Исходный отрывок =
▬▬▬

Картину можно дополнить и другими показателями. Джей Улфельдер и Бенджамин Валентино собрали данные о совершаемых государством «массовых убийствах». В этот показатель они включили события, в ходе которых госслужащие умышленно причинили смерть не менее, чем тысяче некомбатантов, принадлежащих к определенной группе 152 . В авторитарных государствах эти события теперь происходят гораздо реже: в 1992 году массовые убийства совершались в одной трети всех недемократических режимов, а к 2013-му таких оставалось около 12 % 153 . В рамках проекта Varieties of Democracy (V-DEM) эксперты оценивают частоту политических убийств в отдельных странах в разные годы. V-DEM использует следующее определение: «убийства, совершенные государством или его агентами вне надлежащей судебной процедуры с целью устранения политических оппонентов» 154 . Эксперты не пытаются подсчитать все убийства, как это делали мы; они дают свою субъективную оценку, опираясь на знание истории страны. Также они оценивают масштаб применения пыток. Доля недемократий, в которых, по мнению экспертов, политические убийства являются «систематическими» или «частыми», с максимального значения в 65 %, определенного для 1974 года, сократилось до 38 % в 2017-м. В свою очередь доля недемократических государств, в которых сотрудники государственных органов применяют пытки «систематически» или «часто», упало, как считают эксперты, с 77 % в 1970-м до 50 % в 2017-м 155 .

▬▬▬

Исходные данные =
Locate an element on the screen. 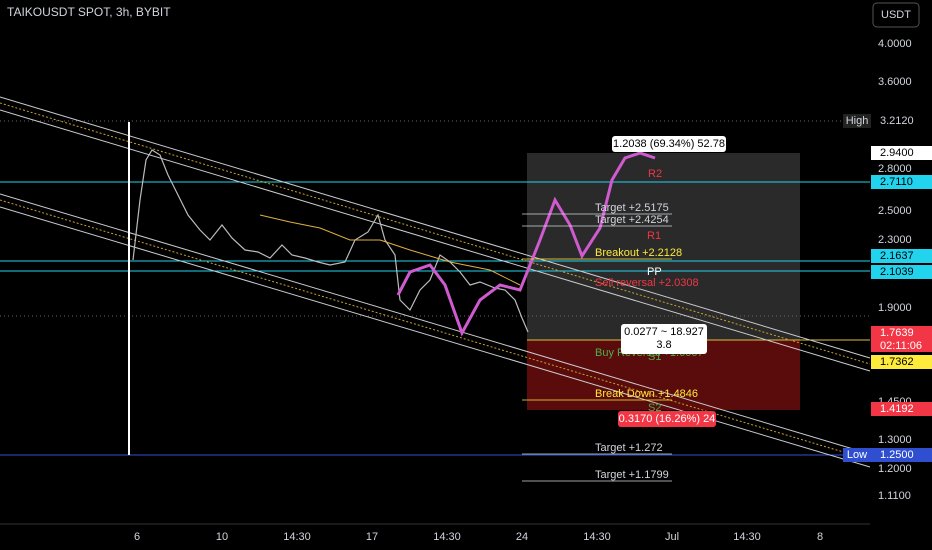  price-tick-label: 1.9000 is located at coordinates (895, 308).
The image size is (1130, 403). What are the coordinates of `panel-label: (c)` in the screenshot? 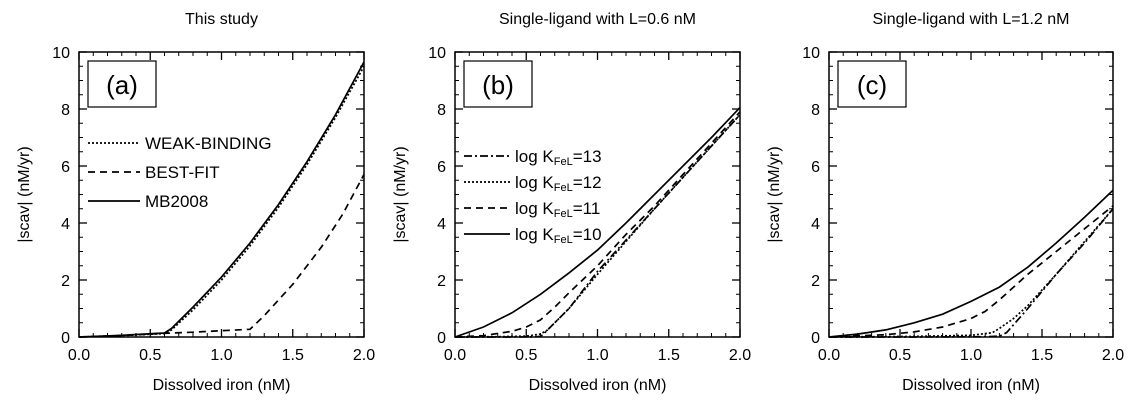 It's located at (872, 85).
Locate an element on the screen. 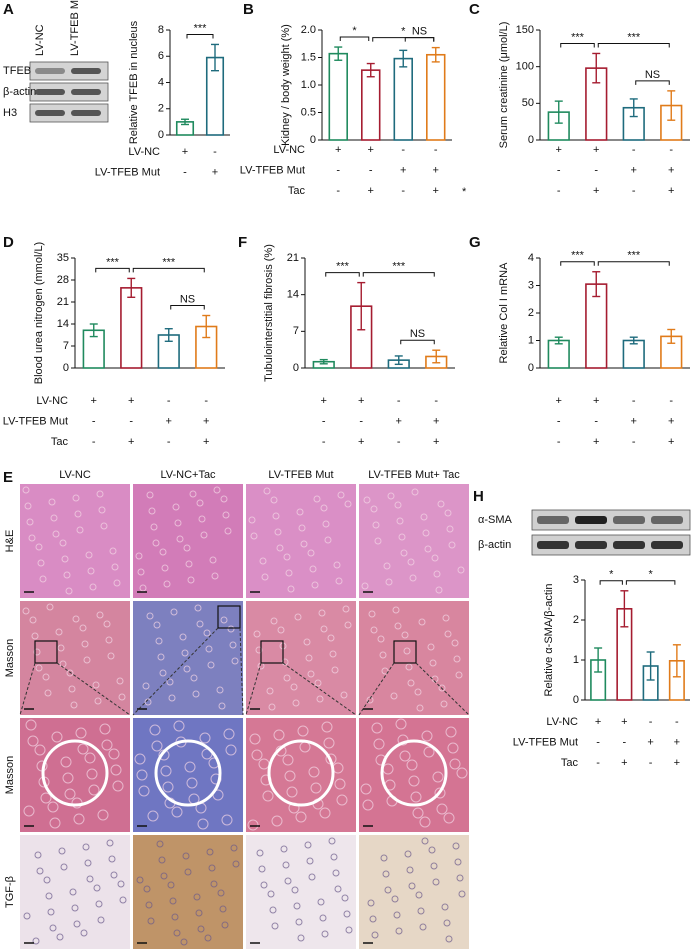 Image resolution: width=700 pixels, height=949 pixels. column-label: LV-TFEB Mut is located at coordinates (300, 475).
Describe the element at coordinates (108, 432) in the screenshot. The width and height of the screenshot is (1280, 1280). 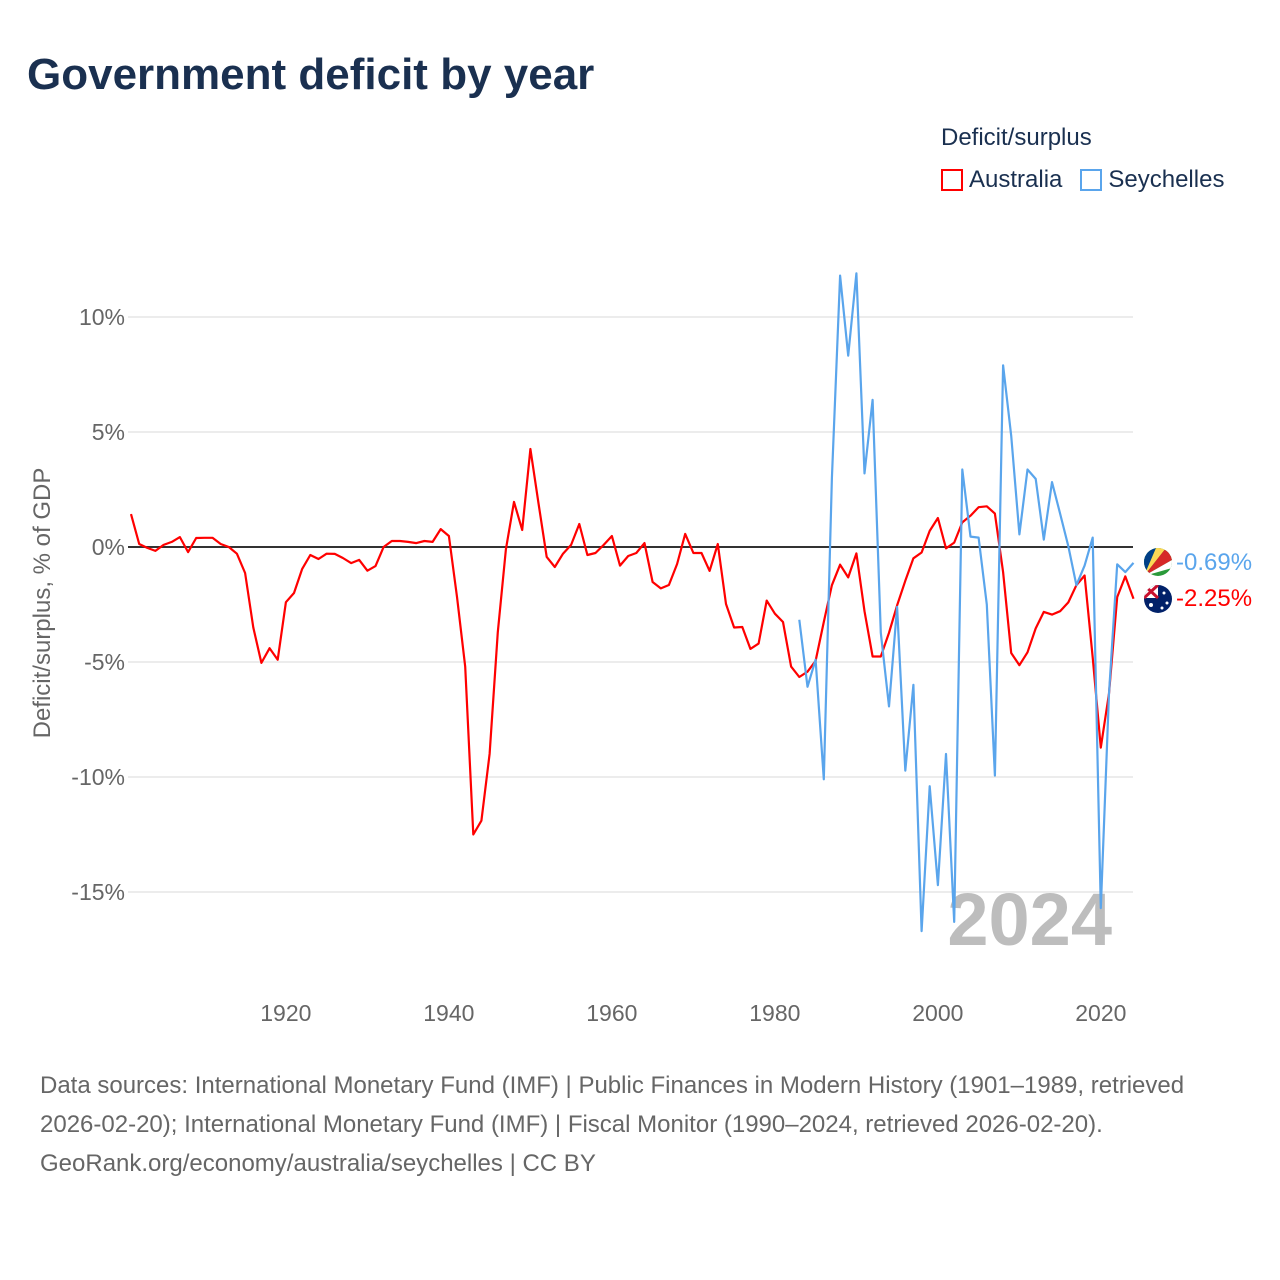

▬▬▬

Продолжите текст о массовых убийствах, политических убийствах и пытках в недемократических государствах, начав сразу после его последнего предложения.

Результат выполнения =
Разные данные указывают на одни и те же тенденции. Все они подтверждают, что в недемократических странах уровень политического насилия в целом снизился. С нашей точки зрения, этому способствовал переход от диктатур страха к диктатурам обмана. Отказавшись от запугивания граждан жестокими репрессиями и агрессивной риторикой, правители учились производить благоприятное впечатление и старались казаться – по выражению Аристотеля – «не надменными, но величественными». В искусстве убеждения среди политиков были свои новаторы. Но, как и в вопросе снижения роли насилия, сингапурский лидер был первым и в этом деле – и охотно делился своим опытом.
ГЛАВА 3. ПОСТМОДЕРНИСТСКАЯ ПРОПАГАНДА
19 сентября 1991 года самолет Ли Куан Ю приземлился в Алма-Ате, столице Казахской ССР. Момент для визита был выбран своеобразный. Ровно за месяц до этого группа заговорщиков из руководства армии и спецслужб предприняла попытку захвата власти в СССР. Теперь, после неудавшегося государственного переворота, коммунистическая держава трещала по швам. Президент Казахской ССР и самый верный соратник Горбачева Нурсултан Назарбаев надеялся удержать страну от развала – если не в рамках политического союза, то хотя бы в виде какого-то экономического содружества 1 .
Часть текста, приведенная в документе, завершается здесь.